## WHAT IS EXPECTED
For the records below, reproduce exactly the line that contains "The height and width of the screenshot is (485, 853)." and all subsequent lines, with nothing left out and nothing added.

+++ GIVEN INFORMATION +++

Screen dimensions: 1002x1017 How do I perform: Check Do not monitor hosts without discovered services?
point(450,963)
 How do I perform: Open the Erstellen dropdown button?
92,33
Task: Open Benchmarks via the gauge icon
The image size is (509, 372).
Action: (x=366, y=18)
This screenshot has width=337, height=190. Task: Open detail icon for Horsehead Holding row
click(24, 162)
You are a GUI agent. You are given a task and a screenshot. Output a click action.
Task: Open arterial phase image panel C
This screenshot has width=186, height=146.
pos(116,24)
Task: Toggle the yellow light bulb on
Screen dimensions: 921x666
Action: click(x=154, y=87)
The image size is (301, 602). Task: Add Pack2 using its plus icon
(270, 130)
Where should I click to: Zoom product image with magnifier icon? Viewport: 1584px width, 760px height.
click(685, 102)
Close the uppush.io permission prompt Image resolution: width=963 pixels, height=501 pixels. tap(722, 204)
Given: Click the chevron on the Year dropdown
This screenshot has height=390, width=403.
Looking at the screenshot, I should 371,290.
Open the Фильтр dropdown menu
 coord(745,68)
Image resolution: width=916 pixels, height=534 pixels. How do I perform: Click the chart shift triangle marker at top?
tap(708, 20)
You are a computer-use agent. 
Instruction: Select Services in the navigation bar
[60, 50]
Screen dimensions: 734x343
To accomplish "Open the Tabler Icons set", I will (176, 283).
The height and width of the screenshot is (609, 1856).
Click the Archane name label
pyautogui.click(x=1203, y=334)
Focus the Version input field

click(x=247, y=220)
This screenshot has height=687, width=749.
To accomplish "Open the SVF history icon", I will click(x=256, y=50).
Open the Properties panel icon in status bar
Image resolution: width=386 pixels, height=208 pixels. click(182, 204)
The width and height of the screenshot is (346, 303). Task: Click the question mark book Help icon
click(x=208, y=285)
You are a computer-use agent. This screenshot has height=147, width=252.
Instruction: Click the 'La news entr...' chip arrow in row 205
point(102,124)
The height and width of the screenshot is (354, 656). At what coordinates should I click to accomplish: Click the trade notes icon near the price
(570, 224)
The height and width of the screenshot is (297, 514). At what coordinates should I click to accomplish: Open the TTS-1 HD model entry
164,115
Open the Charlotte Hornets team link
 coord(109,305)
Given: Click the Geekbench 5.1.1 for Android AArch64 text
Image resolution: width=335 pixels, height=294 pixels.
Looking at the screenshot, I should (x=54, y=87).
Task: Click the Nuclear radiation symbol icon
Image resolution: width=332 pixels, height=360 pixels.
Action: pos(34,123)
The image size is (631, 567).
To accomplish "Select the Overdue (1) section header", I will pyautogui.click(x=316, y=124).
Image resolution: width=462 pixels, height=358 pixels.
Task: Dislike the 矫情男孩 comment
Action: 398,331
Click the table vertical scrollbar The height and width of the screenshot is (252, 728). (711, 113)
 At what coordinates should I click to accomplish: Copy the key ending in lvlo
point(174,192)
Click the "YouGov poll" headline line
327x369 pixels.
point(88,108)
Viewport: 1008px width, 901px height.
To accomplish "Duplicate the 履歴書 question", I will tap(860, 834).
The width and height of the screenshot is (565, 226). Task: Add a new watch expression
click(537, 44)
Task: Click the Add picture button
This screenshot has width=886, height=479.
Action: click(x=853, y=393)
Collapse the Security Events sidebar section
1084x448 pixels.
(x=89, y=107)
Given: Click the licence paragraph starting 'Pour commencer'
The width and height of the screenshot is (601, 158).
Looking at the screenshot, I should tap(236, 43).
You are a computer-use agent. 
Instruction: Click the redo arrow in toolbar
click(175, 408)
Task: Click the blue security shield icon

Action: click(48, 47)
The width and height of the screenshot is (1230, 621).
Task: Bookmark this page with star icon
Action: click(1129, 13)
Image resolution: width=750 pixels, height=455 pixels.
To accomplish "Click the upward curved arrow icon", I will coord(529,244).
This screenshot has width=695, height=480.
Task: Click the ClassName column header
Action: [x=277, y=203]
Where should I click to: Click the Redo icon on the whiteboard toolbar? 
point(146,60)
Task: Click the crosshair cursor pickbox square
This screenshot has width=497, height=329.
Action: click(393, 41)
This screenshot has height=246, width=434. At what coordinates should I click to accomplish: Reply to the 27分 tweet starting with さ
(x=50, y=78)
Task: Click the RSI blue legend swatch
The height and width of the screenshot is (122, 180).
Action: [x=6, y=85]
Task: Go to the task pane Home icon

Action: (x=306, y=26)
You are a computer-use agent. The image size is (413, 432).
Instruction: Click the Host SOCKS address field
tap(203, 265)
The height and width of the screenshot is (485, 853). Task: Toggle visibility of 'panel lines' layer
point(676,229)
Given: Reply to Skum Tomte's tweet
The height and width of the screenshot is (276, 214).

+++

## FINISHED EXERCISE
The height and width of the screenshot is (485, 853). Task: Toggle visibility of 'panel lines' layer
point(676,229)
Given: Reply to Skum Tomte's tweet
The height and width of the screenshot is (276, 214).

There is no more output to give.